Все это глупости. Тетя не могла подписать никакого договора, и денег за квартиру она не получала. Эти люди просто наглые и бесстыжие вымогатели, которые узнали, что тетушка не в себе и пришли попытать удачи. Ничего у них не получится.

Это наш дом и мы его отстоим.

— Ева, — зовет меня тетя, и я смотрю на ее внезапно побледневшее лицо. Руки, в которых зажат листок, подозрительно трясутся, пальцы с аккуратно подстриженными ногтями выглядят совсем бескровными, — а ведь подпись-то здесь действительно моя…

 

 

— Здравствуйте, — я нерешительно заглядываю в чуть приоткрытую дверь и вижу темный затылок с намечающейся лысиной на макушке, — можно?

Участковый оборачивается, глядя на меня недовольно, а я успеваю заметить развернутое окно с пасьянсом на старом мониторе его компьютера. 

— Что случилось? — он деловито щелкает мышкой, сворачивая его, — опять соседи жалуются? 

— Нет, — качаю я головой и достаю из рюкзака договор купли-продажи. Он жжет ладони, держать в руках его неприятно. Кажется, что на нём до сих пор след от лап тех двух неприятных типов, что приходили к нам. Интересно, они и есть те самые покупатели или просто подставные лица? Впрочем, мне совсем не интересно это, я бы и вовсе рада забыть о их существовании. — Понимаете, у нас такая ситуация…

Участкового, Васнецова, я видела всего дважды. В первый раз он пришел сам, познакомиться, когда прошлый, Василий Павлович, ушел на пенсию. 

А во второй — когда тетя Мила кричала в открытое окно и просила срочно спасти от смерти, потому что её заперли дома и морят голодом. 

В тот день тетю я действительно заперла и ключ забрала с собой. Но только потому, что ровно за сутки до этого застала ее в компании с двумя бомжеватого типа мужчинами, которые деловито оценивали наш холодильник и решали, как вынести его через дверной проем. 

Холодильник, пусть и был старым, купленным еще во времена нашего переезда в этот город, но работал исправно. А вот на новый денег не было — моей стипендии и тетиной пенсии едва хватало на жизнь, а из-за напряженной сессии мне пришлось отказаться от всех подработок. 

Участковый слушает меня вполуха. Договор лежит небрежно на его столе, поверх бумажных папок, а сам он ковыряет рассеянно заусенец на указательном пальце и явно уделяет этому делу больше внимания, чем мне.  

И чем сильнее Васнецов отвлекается, тем меньше уверенности остается в моем голосе. Тяжело говорить, когда тебя не слышат.

— Ну, а от меня, Киреева, ты чего хочешь? — спрашивает он, когда я замолкаю, — если тетя квартиру не продавала, никто вас не выселит. Живите себе дальше.

— А если… а если она вдруг продала, просто не помнит ничего? Она же, — на этом слове я привычно запинаюсь, — не в себе.

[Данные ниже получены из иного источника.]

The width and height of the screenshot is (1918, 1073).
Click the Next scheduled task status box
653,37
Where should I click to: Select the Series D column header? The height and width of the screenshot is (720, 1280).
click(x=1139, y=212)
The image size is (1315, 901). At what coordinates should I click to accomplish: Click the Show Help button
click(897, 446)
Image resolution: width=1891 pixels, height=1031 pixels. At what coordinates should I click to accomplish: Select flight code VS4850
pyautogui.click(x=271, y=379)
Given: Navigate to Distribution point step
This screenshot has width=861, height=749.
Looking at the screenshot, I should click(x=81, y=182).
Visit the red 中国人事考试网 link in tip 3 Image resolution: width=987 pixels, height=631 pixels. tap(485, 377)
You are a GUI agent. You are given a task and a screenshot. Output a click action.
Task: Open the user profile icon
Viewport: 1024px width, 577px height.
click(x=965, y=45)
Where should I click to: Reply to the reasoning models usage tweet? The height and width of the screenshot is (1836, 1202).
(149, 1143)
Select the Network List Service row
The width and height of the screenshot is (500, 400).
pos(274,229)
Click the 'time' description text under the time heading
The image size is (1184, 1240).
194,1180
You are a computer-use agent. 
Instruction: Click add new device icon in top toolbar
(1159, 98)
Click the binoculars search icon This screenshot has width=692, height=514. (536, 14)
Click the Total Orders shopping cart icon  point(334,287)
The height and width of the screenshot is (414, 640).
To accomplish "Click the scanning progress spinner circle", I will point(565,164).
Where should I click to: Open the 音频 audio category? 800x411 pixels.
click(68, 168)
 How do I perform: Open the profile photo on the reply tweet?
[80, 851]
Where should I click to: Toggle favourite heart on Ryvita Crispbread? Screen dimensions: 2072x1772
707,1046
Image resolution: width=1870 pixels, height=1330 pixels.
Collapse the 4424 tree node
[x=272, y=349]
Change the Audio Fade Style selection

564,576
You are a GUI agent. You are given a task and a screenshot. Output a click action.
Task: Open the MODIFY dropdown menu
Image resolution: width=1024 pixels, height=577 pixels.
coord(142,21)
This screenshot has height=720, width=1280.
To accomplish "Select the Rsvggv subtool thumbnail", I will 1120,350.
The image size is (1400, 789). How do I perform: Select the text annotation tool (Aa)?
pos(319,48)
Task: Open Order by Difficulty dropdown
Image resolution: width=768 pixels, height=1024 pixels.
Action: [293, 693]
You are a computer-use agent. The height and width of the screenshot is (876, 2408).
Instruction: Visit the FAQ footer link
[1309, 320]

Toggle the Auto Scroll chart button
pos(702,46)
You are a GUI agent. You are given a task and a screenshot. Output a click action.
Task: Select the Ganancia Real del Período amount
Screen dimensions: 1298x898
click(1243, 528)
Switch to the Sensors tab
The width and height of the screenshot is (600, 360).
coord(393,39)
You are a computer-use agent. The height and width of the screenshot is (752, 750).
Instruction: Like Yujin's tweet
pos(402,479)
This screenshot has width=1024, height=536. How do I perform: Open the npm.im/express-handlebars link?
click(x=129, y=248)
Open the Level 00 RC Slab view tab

— А где справка? Ты заявление писала на признание недееспособной? Суд был? Психиатрическая экспертиза?

— Нет, — качаю я отрицательно головой и добавляю все тише, — Нет. Нет…

В какой-то момент между нами повисает неловкая пауза. Я понимаю, что напрасно ждала поддержки от чужого человека, протягиваю руку, чтобы забрать обратно принесенный договор, но Васнецов перехватывает ее за запястье:

— Послушай, Киреева, если это серьезные люди и тетка твоя действительно отписала квартиру, лучше не связывайся. Соглашайтесь на все условия и съезжайте.

— Но это наша квартира! — вспыхиваю я и поднимаюсь, высвобождая из его цепких рук свою. Ладони у него влажные и неприятные, а из оторванного заусенца сочится сукровица, — и мы за нее денег не получали. 

— Зато будете живы и здоровы, — бурчит он, доставая неопрятный носовой платок из кармана и прижимая его к ране, — а так без башки останетесь. Подумала бы лучше о нем, — кивает он на мой живот, и во взгляде его нет никакой заботы.